It’s been a long regular season, an odd regular season for most Red Wings fans, but here we are on the opening day of the 2010 Stanley Cup Playoffs.
Six weeks ago the Red Wings were out of the playoffs. Today they’re the Western Conference’s fifth seed, with a record better than six of the eight playoff teams in the Eastern Conference (and only a point back of the New Jersey Devils). That jump came courtesy of a 16-3-2 run after the Olympic Break, including a stretch of twelve games in which they earned at least a point.
The Wings come into the playoffs on a roll but in an unfamiliar position.

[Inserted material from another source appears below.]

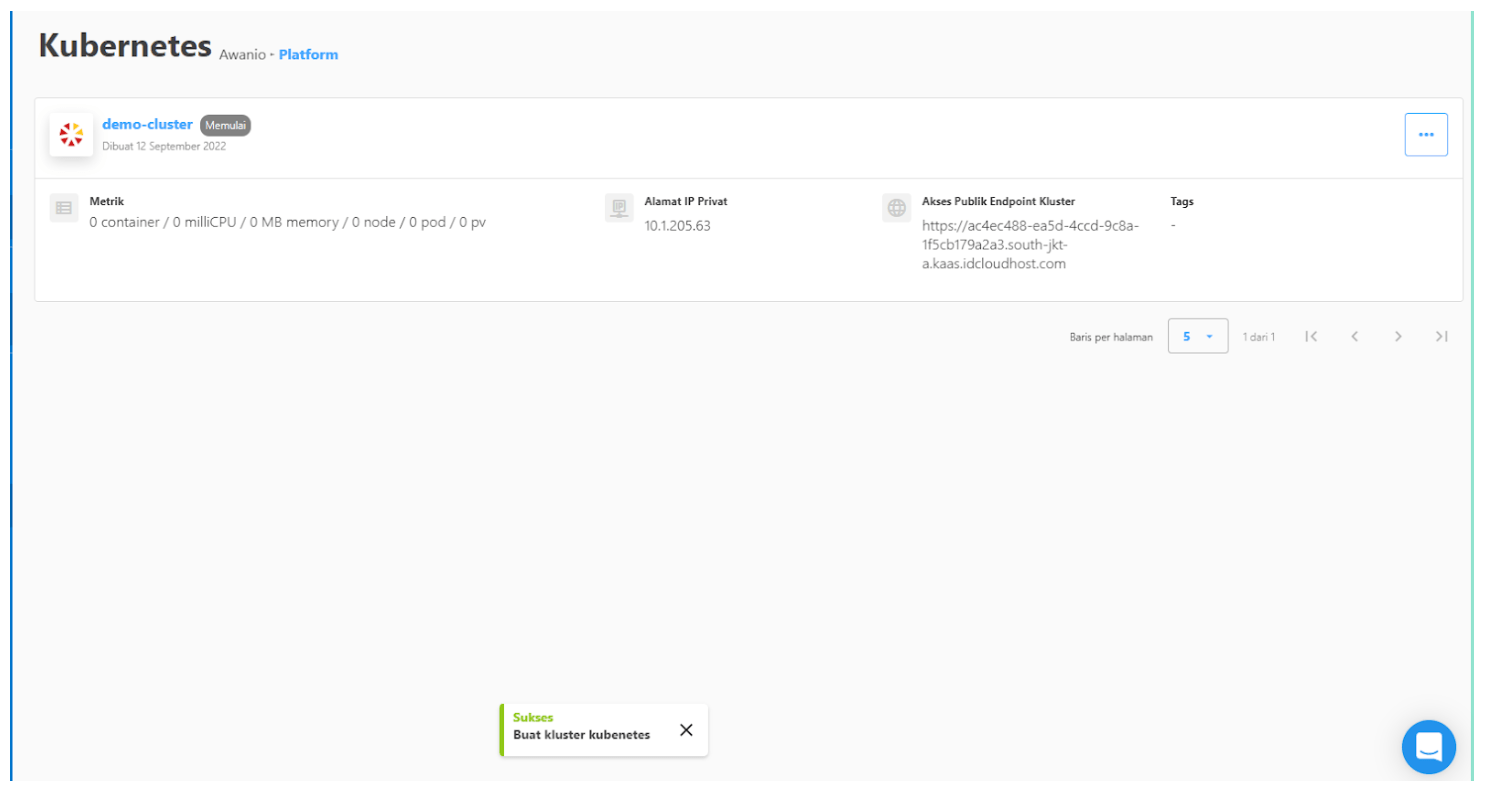Screen dimensions: 1485x794
Task: Click the cluster metrics summary text
Action: point(287,222)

They haven’t started a postseason run on the road since 1991, when they were the Norris Division’s third seed facing the second-seeded St. Louis Blues. They lost that series, 4-3.

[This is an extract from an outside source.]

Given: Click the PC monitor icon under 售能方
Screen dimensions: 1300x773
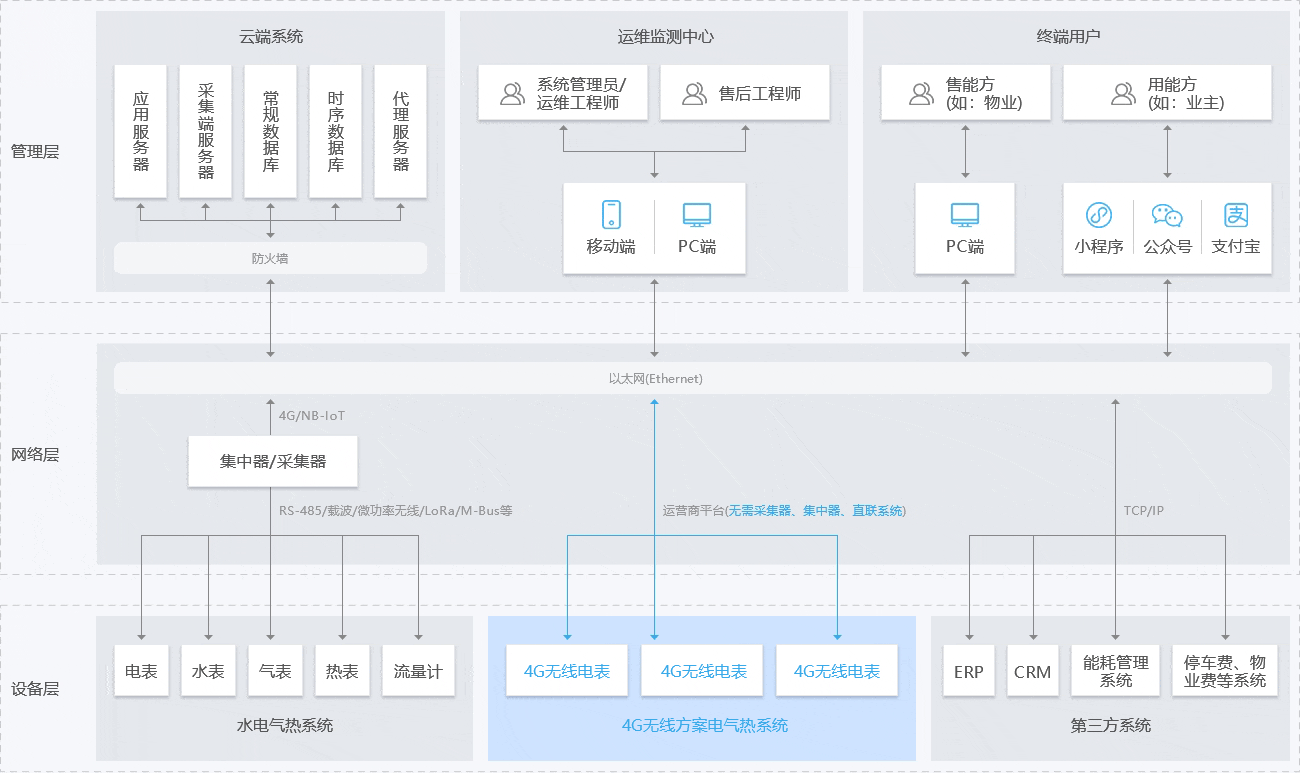Looking at the screenshot, I should pyautogui.click(x=965, y=214).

Detroit hasn’t been the lower-seeded team in any series since the 2000 Western Conference Semifinals, when the fourth-seeded Wings lost to the third-seeded Colorado Avalanche in five games.
Additionally, the Red Wings haven’t headed into a playoff riding a rookie goalie since 1994, when Chris Osgood took over for Bob Essensa as Detroit fell to the San Jose Sharks, 4-3, in the Western Conference Quarterfinals.
While six weeks ago no one knew if the Red Wings would be in the playoffs today, a year ago no one knew if the Phoenix Coyotes would even exist right now.
The Coyotes are the NHL’s Cinderella story, finishing fourth in the Western Conference despite a year of ownership by the league itself after the team declared bankruptcy last spring.
Wayne Gretzky was replaced as head coach by Dave Tippett, the favorite to win the Jack Adams Trophy as the league’s best coach. Goaltender Ilya Bryzgalov had a Vezina Trophy-worthy season.
The Red Wings were unbeaten in regulation against the Coyotes this season, going 2-0-2. However all four of those games came while Detroit was battling injuries and before Phoenix added veteran depth at the trade deadline.
Detroit has added forwards Justin Abdelkader and Brad May back to their roster but head coach Mike Babcock won’t be making any lineup changes for tonight’s Game One, choosing to ride a winning lineup.
Phoenix, meanwhile, is expected to start the series without former Red Wing Robert Lang, out with an upper-body injury.
Game time tonight is 10:00 on FSD and Versus.